▸ **TEXTE À ÉTUDIER**

☆ ☆ ☆ ☆

Cette réussite, le Parisien d’origine la doit à un savoir-faire de passion et un réseau construit tout au long de sa carrière. Il ne se destinait pas à être chef d’entreprise. Finalement, le destin a choisi pour lui.
« On avait acheté une petite maison à Hagetaubin, les gens du pays l’appelaient la ruine », se souvient Christian Buée. « Ma femme Christiane me dit qu’on vend notre maison à Bonneuil et que je démarre mon entreprise dans le Sud-Ouest. J’avais vraiment la trouille, j’avais un très bon salaire. Puis, me retrouver en pleine campagne, sans atelier… »
L’homme connaît les fournisseurs comme Schott, les souffleurs de verre en France, les transporteurs. Il a également de précieux contacts à l’étranger (Angleterre, Japon, Allemagne). L’aventure Verrehaget débute en 2002. Christian Buée est dans le négoce : il signe des contrats avec des clients et externalise la production.
Parmi eux, les studios d’Hollywood ! Les ampoules quartz, placées sur des projecteurs, provoquaient des rayonnements infrarouge et ultraviolet irritants pour la peau des acteurs. Il a alors mis au point un mécanisme qui solutionne ces désagréments. Aujourd’hui, plusieurs centaines de pièces partent aux États-Unis chaque mois. Elles sont réalisées par Verresatine, autre entreprise familiale fondée par son fils Yoann en 2007, le site de production en direct. Les locaux ont été totalement repensés par Christiane, qui a suivi une formation de conjoint collaborateur.

☆ ☆ ☆ ☆

▸ **DONNÉES**
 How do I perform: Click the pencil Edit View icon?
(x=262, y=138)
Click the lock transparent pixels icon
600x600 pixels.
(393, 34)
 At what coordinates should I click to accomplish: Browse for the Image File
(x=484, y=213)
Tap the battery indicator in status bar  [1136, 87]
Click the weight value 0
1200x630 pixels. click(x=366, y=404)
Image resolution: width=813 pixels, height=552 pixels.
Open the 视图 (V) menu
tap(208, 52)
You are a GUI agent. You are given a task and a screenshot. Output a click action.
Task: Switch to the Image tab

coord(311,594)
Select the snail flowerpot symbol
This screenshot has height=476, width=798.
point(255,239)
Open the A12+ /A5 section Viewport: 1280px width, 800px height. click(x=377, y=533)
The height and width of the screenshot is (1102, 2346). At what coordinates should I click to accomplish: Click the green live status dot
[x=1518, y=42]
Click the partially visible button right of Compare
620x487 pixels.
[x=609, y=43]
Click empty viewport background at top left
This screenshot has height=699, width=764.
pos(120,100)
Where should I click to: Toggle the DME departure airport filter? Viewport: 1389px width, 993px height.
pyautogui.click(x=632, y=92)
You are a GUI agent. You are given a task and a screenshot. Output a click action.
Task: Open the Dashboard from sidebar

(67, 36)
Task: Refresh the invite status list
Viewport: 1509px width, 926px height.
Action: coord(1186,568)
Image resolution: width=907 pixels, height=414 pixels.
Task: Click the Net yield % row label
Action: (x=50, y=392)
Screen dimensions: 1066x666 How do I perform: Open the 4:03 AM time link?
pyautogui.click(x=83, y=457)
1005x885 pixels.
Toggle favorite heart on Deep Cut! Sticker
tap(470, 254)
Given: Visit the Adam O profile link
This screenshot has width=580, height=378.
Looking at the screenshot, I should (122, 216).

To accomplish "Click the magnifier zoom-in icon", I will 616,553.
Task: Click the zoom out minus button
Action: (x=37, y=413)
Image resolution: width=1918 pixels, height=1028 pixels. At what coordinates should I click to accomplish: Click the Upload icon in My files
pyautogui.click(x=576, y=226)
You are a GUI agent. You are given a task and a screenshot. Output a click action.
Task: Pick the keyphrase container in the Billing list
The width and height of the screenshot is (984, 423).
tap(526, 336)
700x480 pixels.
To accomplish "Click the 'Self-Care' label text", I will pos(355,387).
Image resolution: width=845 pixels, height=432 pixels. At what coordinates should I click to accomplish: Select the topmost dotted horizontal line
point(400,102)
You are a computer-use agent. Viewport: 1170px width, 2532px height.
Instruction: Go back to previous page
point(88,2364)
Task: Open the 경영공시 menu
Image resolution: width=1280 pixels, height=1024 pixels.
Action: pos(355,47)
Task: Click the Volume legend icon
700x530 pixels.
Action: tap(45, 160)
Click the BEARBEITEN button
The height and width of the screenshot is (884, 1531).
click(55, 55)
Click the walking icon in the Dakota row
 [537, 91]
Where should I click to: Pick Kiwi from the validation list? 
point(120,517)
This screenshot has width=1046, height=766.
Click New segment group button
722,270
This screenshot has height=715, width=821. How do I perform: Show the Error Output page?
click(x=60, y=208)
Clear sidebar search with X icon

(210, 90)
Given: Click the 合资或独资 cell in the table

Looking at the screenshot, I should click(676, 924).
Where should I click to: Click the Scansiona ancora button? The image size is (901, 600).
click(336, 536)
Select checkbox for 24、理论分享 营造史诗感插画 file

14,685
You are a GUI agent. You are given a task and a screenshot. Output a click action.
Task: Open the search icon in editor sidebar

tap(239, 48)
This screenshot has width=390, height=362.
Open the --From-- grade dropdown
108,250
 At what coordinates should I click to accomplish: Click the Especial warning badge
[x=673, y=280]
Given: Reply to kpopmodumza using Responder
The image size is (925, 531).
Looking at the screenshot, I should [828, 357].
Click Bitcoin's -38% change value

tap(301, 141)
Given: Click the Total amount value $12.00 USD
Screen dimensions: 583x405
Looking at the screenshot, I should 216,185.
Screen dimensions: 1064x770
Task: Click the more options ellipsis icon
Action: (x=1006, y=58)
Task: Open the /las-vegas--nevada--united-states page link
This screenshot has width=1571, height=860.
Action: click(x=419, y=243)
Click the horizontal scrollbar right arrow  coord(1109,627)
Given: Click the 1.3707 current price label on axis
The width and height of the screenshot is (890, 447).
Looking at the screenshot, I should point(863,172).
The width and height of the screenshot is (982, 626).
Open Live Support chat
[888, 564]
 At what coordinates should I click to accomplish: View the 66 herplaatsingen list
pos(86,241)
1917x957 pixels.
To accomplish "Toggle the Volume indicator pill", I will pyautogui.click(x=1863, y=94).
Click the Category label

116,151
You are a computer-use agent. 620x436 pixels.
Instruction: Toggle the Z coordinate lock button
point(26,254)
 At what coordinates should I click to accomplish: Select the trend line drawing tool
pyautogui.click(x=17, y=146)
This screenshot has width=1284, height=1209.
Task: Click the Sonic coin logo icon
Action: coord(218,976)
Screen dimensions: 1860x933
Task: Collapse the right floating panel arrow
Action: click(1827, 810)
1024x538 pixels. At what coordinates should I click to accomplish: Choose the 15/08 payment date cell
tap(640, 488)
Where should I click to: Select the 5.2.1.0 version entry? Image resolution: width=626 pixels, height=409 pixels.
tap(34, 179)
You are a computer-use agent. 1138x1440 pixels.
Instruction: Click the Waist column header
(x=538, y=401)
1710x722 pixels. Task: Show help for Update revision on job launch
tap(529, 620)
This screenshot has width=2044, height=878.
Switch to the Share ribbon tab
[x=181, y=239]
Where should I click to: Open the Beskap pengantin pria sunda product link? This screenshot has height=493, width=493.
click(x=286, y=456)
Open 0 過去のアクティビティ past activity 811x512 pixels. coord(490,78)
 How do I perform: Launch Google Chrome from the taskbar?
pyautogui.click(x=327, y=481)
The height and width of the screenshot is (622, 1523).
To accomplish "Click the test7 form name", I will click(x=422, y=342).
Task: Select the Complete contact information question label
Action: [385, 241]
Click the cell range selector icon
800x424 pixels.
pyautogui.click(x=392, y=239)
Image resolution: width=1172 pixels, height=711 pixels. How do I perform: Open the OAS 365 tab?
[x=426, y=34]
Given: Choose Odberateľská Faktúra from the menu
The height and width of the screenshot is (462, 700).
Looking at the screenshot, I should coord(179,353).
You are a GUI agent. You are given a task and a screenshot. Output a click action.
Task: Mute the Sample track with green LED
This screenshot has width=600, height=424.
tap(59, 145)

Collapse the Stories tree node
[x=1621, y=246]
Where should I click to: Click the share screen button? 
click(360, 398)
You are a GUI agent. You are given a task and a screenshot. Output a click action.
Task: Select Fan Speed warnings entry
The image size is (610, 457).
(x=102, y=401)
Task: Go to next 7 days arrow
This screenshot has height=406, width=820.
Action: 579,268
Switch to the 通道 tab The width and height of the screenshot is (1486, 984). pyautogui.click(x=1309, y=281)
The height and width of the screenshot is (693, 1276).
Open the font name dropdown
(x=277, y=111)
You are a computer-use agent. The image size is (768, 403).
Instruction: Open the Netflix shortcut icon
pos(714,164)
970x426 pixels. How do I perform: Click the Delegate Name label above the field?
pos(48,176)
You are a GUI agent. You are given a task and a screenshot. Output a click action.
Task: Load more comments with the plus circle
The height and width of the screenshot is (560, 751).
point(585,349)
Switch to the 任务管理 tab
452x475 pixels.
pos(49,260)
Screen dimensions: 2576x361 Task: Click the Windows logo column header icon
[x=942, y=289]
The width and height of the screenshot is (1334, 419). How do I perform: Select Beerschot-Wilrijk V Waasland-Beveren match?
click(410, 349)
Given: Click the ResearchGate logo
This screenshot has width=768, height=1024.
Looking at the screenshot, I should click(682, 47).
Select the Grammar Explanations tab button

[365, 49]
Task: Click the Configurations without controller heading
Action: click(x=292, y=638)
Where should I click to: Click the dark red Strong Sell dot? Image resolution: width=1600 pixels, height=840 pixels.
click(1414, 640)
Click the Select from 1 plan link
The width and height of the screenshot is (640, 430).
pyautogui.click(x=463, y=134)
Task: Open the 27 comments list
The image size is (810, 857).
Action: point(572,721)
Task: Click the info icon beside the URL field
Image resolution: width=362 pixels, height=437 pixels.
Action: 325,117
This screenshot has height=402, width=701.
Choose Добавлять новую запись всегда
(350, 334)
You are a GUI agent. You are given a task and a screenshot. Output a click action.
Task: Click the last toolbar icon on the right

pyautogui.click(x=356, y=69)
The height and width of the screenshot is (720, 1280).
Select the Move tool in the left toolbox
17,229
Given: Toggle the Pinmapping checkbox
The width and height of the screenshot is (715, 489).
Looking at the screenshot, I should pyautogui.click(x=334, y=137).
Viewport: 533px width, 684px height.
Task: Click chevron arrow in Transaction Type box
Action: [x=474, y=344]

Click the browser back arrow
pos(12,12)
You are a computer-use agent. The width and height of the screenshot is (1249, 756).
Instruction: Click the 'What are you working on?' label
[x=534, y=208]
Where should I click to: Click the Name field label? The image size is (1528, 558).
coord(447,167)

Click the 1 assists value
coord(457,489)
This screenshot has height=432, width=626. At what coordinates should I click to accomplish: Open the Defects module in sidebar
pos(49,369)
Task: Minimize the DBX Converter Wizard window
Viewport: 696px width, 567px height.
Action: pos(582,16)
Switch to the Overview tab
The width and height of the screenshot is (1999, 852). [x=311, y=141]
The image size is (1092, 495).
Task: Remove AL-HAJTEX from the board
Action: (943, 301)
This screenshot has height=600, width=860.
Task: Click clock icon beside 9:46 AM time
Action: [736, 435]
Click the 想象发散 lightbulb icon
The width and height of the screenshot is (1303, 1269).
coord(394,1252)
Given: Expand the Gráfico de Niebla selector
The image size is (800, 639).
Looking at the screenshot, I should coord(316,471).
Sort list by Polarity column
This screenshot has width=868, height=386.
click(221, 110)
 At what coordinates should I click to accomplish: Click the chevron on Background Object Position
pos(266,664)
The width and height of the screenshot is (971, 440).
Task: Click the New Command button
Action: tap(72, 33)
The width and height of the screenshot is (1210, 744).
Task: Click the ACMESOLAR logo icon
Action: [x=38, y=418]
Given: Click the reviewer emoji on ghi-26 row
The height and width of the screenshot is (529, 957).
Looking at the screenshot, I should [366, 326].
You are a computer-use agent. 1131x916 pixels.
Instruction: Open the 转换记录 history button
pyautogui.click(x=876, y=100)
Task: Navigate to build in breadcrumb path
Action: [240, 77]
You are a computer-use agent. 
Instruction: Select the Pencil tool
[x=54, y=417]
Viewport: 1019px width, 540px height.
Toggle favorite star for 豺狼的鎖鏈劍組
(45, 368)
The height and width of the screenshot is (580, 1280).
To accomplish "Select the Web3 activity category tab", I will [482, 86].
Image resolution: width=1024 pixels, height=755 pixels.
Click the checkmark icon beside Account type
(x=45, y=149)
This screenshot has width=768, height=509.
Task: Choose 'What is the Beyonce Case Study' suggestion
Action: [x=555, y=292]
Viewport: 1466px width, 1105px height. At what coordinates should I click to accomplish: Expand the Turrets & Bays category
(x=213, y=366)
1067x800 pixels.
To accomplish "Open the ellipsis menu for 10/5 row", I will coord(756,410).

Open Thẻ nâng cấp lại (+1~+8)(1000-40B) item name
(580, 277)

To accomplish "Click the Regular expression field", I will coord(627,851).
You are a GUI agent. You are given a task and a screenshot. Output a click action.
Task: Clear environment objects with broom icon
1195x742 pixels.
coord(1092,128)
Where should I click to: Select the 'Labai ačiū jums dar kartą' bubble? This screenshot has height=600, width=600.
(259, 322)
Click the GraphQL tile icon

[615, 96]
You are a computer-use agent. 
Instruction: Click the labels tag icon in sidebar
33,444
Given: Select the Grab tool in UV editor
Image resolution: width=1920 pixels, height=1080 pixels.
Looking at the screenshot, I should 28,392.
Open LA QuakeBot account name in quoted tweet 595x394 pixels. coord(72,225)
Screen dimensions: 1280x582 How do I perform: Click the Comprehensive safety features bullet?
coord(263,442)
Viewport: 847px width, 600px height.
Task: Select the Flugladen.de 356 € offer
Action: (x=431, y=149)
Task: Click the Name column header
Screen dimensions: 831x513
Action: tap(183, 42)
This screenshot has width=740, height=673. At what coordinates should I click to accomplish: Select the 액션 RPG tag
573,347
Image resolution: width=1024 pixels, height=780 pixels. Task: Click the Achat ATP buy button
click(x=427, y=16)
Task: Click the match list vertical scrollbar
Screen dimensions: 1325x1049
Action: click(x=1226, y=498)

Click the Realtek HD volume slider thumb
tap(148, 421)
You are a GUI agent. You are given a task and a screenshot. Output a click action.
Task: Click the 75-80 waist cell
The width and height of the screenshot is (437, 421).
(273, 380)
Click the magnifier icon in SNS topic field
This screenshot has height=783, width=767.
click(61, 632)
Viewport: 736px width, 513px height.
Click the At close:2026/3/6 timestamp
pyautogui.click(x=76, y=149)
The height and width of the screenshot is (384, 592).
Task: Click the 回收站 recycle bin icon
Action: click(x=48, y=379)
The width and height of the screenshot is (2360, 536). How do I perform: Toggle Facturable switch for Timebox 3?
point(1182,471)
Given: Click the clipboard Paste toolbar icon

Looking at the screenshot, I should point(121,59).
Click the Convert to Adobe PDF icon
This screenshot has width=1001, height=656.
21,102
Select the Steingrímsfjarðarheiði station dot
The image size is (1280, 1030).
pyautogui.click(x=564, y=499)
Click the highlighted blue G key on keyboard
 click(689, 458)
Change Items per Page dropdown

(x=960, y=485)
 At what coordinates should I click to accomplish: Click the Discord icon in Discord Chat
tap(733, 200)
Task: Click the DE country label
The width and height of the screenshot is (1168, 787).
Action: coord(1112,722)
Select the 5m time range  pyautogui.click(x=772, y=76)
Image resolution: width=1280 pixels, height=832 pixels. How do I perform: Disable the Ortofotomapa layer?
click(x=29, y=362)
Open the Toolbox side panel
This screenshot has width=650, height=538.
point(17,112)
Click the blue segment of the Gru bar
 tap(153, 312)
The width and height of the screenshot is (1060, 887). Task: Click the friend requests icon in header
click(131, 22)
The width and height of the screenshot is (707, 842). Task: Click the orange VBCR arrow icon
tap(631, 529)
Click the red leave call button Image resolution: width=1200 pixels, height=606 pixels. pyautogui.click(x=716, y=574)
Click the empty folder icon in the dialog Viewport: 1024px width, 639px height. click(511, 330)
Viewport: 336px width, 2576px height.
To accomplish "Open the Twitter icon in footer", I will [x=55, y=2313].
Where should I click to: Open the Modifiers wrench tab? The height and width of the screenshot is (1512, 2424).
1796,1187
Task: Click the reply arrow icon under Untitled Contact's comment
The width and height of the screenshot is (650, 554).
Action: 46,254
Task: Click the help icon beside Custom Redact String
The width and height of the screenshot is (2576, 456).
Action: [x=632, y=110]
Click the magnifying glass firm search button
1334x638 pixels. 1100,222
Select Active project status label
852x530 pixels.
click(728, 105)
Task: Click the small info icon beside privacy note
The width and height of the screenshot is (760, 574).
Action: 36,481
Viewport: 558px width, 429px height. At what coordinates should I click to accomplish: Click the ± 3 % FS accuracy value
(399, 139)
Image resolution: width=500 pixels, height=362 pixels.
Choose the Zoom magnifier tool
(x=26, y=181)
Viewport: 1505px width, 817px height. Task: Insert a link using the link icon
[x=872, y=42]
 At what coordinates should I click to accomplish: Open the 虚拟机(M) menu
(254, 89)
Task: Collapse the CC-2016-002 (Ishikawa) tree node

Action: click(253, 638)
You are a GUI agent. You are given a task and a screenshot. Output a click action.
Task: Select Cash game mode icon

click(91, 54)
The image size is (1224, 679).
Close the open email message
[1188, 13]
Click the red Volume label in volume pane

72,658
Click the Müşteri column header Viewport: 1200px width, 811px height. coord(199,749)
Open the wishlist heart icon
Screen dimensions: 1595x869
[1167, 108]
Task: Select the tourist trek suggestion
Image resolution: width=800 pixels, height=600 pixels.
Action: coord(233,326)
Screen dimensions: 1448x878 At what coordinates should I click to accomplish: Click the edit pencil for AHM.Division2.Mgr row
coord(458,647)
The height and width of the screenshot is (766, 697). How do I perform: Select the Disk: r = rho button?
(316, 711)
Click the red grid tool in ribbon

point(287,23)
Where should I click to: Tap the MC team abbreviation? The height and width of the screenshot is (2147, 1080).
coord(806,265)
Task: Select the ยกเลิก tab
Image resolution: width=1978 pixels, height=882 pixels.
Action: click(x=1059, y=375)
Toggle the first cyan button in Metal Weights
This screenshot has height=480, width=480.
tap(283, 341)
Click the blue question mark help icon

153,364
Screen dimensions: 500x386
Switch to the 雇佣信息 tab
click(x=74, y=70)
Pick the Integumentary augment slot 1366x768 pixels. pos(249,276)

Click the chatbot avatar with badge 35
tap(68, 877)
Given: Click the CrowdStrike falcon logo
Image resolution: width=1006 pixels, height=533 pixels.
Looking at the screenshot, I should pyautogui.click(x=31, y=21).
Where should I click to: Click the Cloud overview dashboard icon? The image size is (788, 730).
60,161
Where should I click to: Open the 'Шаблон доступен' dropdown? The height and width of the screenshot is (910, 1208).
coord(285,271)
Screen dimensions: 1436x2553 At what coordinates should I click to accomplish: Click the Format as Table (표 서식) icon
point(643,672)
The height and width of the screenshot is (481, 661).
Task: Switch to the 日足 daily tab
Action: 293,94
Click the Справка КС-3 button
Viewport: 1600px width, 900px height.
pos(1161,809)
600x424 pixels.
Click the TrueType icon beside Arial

☆ ☆ ☆ ☆

▸ **ACTIVITÉS**
1. D'après le texte à étudier, en quelle année l'aventure Verrehaget commence-t-elle ?
2. Reprenez le texte à étudier à la suite de sa dernière phrase et poursuivez-le.

▸ **CORRIGÉ DÉTAILLÉ**
1. En 2002.

2.
La force de l’unicité
Chez eux, deux règles : pas de catalogue, ni de refus à un client sans avoir tenté. « Ce que je veux, c’est un mouton à cinq pattes ! », revendique Christian Buée. « Il faut savoir utiliser les propriétés thermiques, optiques et chimiques du verre. Je m’amuse comme un petit fou. On va essayer d’arranger le client et si cela a un coût financier, on le prévient. » À partir de tubes en verre, les pièces sont faites à la main grâce au chalumeau et au souffle ou par des machines pour les productions à plus grande échelle.
Verrehaget et Verresatine, qui réunit quatre membres de la famille Buée et trois salariés, © Eric Traversié collaborent aussi avec des grandes marques du luxe et de l’horlogerie. Le bouche-à-oreille fonctionne parfaitement. « On a commencé avec Guerlain sur les Champs-Élysées. On leur a fait leur fontaine à parfum. Cette première affaire nous a ouvert les portes des grandes maisons de luxe. Par exemple, une entreprise du groupe LVMH nous demande de protéger un flacon de parfum unique pour chacune de ses 200 boutiques. On met une belle cloche dessus. Chaque pièce est unique car on a les petits défauts du souffleur de verre. Les marques jouent sur ce côté artisanal. »
Avec ses collaborateurs, Christian Buée a également résolu des problèmes pour des horlogers réputés, notamment une porte de 5 mm pour refermer le corps en verre d’une horloge d’une marque prestigieuse suisse.
Les industries à l’écoute
D’autres institutions publiques et privées font appel à leurs talents et leur savoir-faire : le ministère de la Justice pour les oeilletons des portes de prison, les plus grandes entreprises du bassin de Lacq. « Sur les marchés de niche, on peut avoir des commandes de moyenne quantité : 3 000, 5 000 pièces à faire. Cela n’intéresse personne de régler ces machines pour si peu. Nous, c’est notre force. »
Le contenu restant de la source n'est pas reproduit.